Recently, three amazing automotive educators joined us to discuss how to drive engagement at advisory committee meetings. Check out the full recording and event highlights below.
Watch the Recording
Importance of a Strong Advisory Committee
- Advisory committees allow instructors to develop industry partnerships. Those partnerships can act as advocates for you and your program.
- Not only do advisory committees tie you to the community, but it shows administration there are a lot of jobs available in this field.
- When instructors need something for their program, it’s not the instructor who needs it, it’s the kids. Instructors need to use their advisory committee when they need help and support with their program.
- Advisory committees help justify an instructor’s investment. Instructors are spending taxpayer dollars. It’s important to hear from the community and industry on what is important to them.
Create and Maintain Relationships
- Advisory committee meetings bring together a wide variety of people and multiple perspectives. It’s all about building relationships.
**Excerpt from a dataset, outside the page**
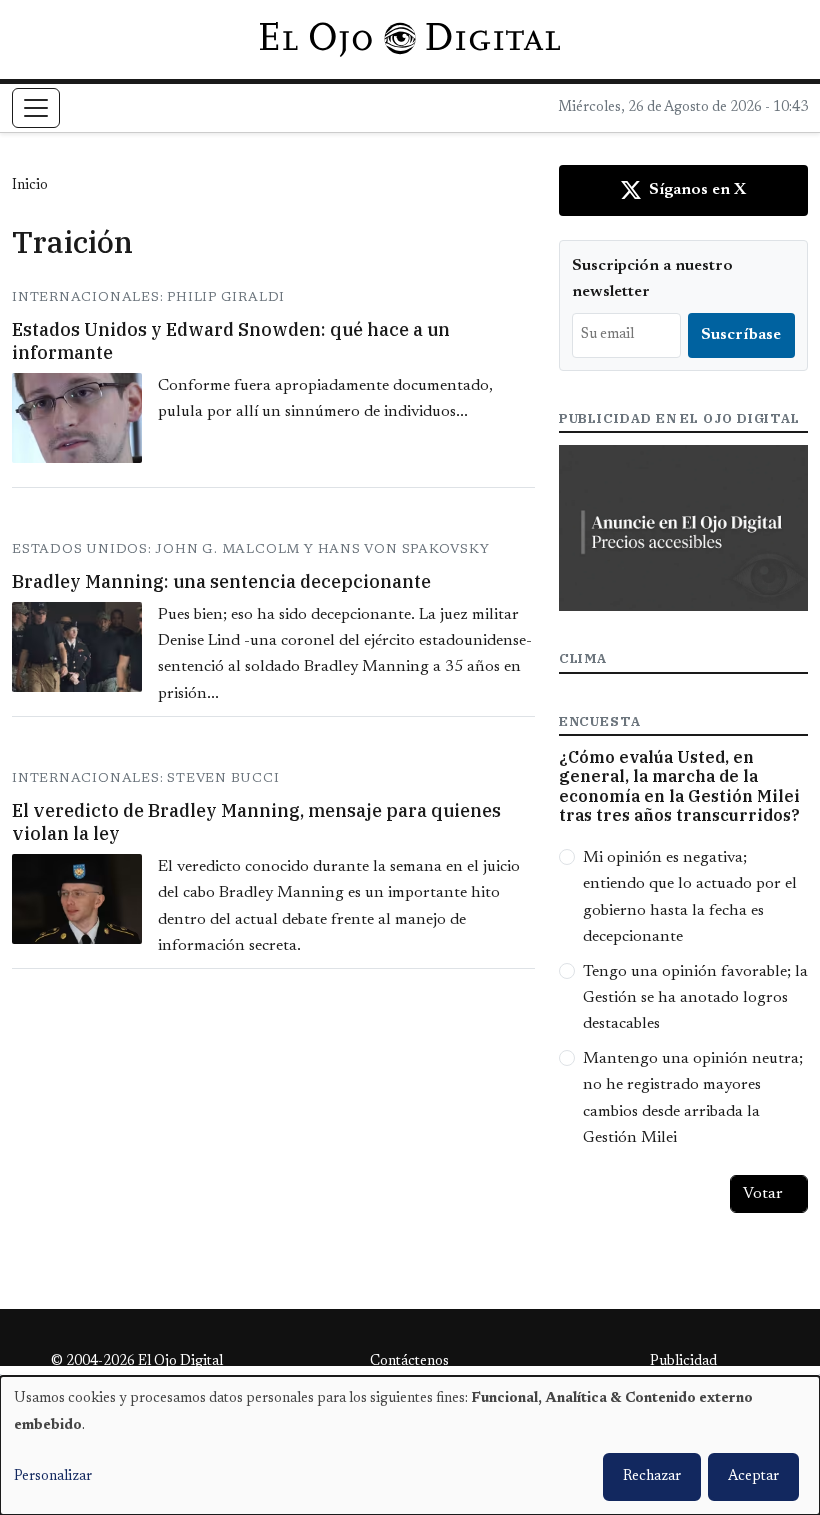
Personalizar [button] (53, 1477)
Choose people you could form great relationships with and people who bring a lot of wisdom from the industry.
- Have bi-weekly check-ins and provide updates on your program. The advisory committee should have constant communication outside of the meetings.
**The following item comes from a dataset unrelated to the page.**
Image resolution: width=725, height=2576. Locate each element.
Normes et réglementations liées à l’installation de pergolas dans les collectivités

- Get out of the classroom and meet people on their terms. Expand your advisory committee to technicians, shops, and HR. Don’t only look at dealers and independent shops. Look at fleets and companies that need your students.
- Invite people to be guests on your advisory committee or to come and tour your facility and program. Never stop trying to build new relationships.
How to Run an Effective Advisory Committee Meeting
- People are taking their time to go to these meetings and they want to give their input. Send questions before the meeting to get people thinking. Utilize their knowledge and take advantage of it.
- Meetings should be informational and conversational. It’s important to give updates and make the public aware of what you’re doing in your program. People come because they want to be a part of something and give input.
- You have to ask, “What’s in it for me?” Start with what you want to accomplish at each meeting and work backward to create your agenda.
- Schools feel like it’s their job to run the advisory meeting, and it should be the other way around. The industry should be driving the meetings and letting instructors know what they need from their students.